▶ _The problem_
In the records below, find the line containing "The height and". Restate it and all the lines after it exactly, and omit the rest.

Top of Provided information

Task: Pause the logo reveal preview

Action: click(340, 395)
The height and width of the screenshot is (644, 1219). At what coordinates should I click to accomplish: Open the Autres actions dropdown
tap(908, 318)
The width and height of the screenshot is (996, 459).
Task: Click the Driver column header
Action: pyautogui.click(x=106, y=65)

Bottom of Provided information

▶ _Result of the task_
The height and width of the screenshot is (644, 1219). At what coordinates should I click to accomplish: Open the Autres actions dropdown
tap(908, 318)
The width and height of the screenshot is (996, 459).
Task: Click the Driver column header
Action: pyautogui.click(x=106, y=65)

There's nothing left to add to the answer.